Certo, ci vuole il “geologo condotto”, a modello della vecchia figura del medico condotto. Quattro-cinque comuni possono mettersi insieme per avere un geologo, che vive sul territorio, che lo studia, che è in grado di prevedere cosa può accadere quando cadono 50 mm di pioggia, o 100, 200 e così via. Oggi, con i dati già a disposizione, e la possibilità di usare i modelli matematici, non è complicato tenere sotto osservazione un territorio e prevenire i danni più gravi, anzitutto le vite umane.
Ma pur avendo a disposizione un “geologo condotto”, si possono evitare certe calamità?
La gestione del territorio ovviamente prevede diversi livelli. Dal monitoraggio possiamo capire se c’è una possibilità di fare lavori di consolidamento, sicuramente c’è una manutenzione del territorio che è un dovere. Ricordiamo, ad esempio, che le conseguenze della alluvione di Sarno nel 1998 furono particolarmente tragiche a causa della totale mancanza di manutenzione del territorio, con alberi che hanno ostruito il naturale flusso delle acque. In altri casi, semplicemente, bisogna provvedere all’evacuazione tempestiva dei centri abitati, salvare una vita umana è più importante di tutti i possibili danni materiali. Ma appunto, per tutto questo è importante che ci sia una figura professionale capace di provvedere tutti questi dati. Sarebbe un’operazione a basso costo, ma sembra che sia proprio questo il problema.

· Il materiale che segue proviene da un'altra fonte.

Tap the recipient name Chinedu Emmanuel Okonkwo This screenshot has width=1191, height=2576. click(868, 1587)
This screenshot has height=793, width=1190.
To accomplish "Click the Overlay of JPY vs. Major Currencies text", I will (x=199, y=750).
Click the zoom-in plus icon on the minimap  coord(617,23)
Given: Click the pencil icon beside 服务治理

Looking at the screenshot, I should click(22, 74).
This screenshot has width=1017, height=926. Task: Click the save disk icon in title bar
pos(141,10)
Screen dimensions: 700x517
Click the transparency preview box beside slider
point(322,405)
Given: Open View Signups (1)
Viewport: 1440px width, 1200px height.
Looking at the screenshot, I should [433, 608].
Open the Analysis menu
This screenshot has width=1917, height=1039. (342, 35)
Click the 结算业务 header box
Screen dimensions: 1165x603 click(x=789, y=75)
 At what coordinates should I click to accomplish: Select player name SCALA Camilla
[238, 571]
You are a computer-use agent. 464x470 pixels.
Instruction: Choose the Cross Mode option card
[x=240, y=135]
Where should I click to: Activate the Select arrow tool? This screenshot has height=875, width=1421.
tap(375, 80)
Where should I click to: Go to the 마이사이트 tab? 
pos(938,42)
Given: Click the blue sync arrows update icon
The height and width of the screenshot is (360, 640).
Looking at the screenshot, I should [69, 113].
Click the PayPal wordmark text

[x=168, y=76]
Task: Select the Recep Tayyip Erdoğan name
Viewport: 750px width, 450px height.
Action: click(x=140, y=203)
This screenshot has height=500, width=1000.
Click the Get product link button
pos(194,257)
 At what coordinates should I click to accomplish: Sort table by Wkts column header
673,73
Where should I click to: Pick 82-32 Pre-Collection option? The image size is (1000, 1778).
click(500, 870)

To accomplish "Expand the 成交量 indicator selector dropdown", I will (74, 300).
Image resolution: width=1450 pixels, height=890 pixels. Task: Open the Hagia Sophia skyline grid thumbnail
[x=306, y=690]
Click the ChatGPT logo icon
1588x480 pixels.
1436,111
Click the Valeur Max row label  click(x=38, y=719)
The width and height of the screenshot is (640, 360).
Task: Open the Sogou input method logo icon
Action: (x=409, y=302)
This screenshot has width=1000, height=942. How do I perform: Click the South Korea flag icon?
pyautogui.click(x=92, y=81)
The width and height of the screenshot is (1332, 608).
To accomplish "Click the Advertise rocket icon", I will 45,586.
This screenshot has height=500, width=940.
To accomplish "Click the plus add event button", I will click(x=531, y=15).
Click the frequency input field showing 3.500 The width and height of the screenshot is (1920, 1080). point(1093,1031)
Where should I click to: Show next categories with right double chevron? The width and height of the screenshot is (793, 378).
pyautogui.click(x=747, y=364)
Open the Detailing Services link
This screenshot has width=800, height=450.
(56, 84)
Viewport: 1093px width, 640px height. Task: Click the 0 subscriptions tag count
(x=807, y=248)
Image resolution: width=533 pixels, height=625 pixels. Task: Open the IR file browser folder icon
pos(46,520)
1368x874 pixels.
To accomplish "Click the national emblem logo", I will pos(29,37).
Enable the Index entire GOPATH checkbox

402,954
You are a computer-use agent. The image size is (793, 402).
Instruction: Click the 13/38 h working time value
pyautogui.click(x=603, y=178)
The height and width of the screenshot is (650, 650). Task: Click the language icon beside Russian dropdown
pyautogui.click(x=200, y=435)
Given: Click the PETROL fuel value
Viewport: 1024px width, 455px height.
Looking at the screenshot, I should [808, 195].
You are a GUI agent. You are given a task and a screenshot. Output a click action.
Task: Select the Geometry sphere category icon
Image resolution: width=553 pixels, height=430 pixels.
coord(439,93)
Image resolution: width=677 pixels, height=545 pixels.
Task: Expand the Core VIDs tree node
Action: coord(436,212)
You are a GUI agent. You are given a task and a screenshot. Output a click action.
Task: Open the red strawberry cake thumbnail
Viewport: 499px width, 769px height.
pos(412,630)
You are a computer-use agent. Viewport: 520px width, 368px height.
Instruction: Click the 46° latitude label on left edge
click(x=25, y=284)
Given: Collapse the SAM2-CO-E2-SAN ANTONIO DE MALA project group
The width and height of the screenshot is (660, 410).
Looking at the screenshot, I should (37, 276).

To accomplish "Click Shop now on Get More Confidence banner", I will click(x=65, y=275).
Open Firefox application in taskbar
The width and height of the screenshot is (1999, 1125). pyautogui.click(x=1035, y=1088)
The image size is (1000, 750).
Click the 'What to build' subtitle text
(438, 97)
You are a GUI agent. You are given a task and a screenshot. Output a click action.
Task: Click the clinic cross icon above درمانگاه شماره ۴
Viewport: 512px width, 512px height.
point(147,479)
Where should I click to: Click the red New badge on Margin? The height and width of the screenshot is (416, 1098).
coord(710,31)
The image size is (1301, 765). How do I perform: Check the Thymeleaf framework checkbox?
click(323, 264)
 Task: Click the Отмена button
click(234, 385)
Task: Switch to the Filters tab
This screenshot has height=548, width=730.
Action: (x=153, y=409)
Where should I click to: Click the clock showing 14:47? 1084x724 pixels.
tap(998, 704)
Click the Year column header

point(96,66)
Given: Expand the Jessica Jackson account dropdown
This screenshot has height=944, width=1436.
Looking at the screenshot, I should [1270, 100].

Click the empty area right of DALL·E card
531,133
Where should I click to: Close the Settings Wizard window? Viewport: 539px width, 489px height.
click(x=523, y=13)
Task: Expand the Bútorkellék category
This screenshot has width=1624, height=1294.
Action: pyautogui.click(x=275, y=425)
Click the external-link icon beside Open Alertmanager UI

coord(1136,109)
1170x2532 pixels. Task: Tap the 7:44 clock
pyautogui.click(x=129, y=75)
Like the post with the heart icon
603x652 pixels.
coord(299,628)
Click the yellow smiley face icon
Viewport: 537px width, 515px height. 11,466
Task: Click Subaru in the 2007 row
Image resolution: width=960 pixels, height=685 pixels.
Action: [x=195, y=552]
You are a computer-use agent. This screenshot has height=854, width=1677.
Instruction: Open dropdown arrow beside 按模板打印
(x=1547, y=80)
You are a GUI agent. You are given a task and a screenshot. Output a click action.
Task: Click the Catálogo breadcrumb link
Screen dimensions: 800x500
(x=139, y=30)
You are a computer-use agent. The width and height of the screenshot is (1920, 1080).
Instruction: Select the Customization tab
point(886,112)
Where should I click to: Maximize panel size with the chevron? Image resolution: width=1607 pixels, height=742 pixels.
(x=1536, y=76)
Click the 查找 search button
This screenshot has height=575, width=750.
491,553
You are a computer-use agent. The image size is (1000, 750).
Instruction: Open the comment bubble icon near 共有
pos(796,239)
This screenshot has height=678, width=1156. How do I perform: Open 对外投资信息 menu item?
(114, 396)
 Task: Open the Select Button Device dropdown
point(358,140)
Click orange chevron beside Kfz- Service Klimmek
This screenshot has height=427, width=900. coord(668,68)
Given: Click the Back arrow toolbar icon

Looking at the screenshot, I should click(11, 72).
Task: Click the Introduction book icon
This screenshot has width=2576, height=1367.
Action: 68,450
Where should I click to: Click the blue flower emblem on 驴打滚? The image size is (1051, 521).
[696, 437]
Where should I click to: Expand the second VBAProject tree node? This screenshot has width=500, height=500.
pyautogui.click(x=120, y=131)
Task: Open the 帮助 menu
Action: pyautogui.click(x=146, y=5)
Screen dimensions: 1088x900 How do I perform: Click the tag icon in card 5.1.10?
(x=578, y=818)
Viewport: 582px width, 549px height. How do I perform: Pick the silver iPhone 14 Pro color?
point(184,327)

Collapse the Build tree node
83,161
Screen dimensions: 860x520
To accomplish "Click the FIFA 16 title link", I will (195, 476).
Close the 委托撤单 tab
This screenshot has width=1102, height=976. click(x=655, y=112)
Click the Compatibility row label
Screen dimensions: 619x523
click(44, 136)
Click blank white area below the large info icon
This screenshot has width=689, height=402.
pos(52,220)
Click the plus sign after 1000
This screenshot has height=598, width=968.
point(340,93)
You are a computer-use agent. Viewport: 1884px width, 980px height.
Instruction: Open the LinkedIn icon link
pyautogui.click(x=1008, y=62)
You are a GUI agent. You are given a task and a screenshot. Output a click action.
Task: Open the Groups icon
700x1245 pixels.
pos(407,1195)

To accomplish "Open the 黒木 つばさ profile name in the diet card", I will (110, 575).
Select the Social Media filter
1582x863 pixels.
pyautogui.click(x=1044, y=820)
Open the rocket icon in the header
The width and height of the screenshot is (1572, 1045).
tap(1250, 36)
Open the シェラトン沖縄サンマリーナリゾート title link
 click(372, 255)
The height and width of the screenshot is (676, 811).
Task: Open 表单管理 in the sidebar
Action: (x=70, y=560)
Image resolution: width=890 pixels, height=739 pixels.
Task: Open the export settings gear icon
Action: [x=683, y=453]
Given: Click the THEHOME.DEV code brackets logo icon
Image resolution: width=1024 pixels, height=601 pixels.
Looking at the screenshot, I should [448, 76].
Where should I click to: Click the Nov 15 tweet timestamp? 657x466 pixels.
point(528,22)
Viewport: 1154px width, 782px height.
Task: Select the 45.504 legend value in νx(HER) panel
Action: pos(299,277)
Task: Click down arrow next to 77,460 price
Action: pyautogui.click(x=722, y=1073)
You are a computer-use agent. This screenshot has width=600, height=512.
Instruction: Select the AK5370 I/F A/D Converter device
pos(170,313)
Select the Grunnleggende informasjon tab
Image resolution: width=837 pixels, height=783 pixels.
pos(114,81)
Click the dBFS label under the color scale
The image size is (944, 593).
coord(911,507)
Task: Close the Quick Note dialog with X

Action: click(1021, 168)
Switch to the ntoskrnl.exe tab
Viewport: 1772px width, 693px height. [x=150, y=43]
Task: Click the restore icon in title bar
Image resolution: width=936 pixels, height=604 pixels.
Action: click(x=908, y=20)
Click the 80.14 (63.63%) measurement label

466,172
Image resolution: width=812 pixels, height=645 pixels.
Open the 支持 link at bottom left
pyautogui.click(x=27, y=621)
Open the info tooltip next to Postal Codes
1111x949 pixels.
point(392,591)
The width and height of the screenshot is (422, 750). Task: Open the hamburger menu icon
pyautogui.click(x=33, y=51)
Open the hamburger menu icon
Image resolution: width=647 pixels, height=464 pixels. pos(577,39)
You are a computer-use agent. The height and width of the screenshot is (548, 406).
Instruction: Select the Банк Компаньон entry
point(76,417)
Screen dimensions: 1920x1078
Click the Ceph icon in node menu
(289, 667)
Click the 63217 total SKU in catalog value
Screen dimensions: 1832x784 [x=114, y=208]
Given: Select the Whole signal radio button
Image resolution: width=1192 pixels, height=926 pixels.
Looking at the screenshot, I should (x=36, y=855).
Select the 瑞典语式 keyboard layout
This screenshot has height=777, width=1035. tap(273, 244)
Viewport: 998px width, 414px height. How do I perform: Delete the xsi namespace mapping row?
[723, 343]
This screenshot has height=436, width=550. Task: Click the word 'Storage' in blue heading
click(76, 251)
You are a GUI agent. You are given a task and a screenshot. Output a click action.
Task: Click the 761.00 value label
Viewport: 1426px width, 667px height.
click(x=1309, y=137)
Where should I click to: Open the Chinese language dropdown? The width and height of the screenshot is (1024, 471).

Dai dati che lei cita, sembra che ci sia anche un problema di edificazione in luoghi a rischio.
Noi abbiamo già innumerevoli centri storici in zone a rischio. E’ ovvio che qui possiamo soltanto cercare di mitigare le conseguenze di eventuali eventi calamitosi. Il problema si pone soprattutto per i nuovi centri che vengono costruiti, e qui non ci sarebbe neanche bisogno di leggi basterebbe il buon senso. E’ ovvio che i nuovi centri dovrebbero essere edificati in zone protette. Purtroppo molto spesso le amministrazioni locali non usano il buon senso. Le faccio un esempio: il 12 dicembre 1982, lungo il versante adriatico marchigiano che da Ancona conduce a Falconara, si verificò un grandioso fenomeno franoso che coinvolse la litoranea tra queste due città per oltre 1.700 metri, e il retrostante versante del Montagnolo per circa 1.100 metri. Furono irrimediabilmente danneggiati due ospedali, la facoltà di Medicina dell’Università di Ancona, 800 abitazioni, con 3mila famiglie evacuate e grossi danni alle infrastrutture. Mi occupai personalmente del fenomeno, con un programma di ricerca finanziato dal CNR, che risultò corrispondere a un fenomeno molto antico, profondo, riattivatosi appunto nel 1982. La commissione di cui facevo parte concluse i lavori raccomandando alle amministrazioni di non utilizzare più quell’area a fini urbanistici e di procedere a interventi di bonifica superficiali che erano poco costosi. Ebbene, quelle amministrazioni procedettero in altra direzione investendo migliaia di miliardi di lire in progetti e programmi di consolidamento, come se fosse possibile fermare una frana millenaria, con periodi di ritorno secolari, legati anche alla sismicità locale. Ecco l’Italia va avanti così: interventi di consolidamento che costano cifre enormi e sono sostanzialmente inutili, invece di opere di prevenzione a basso costo e alta efficacia.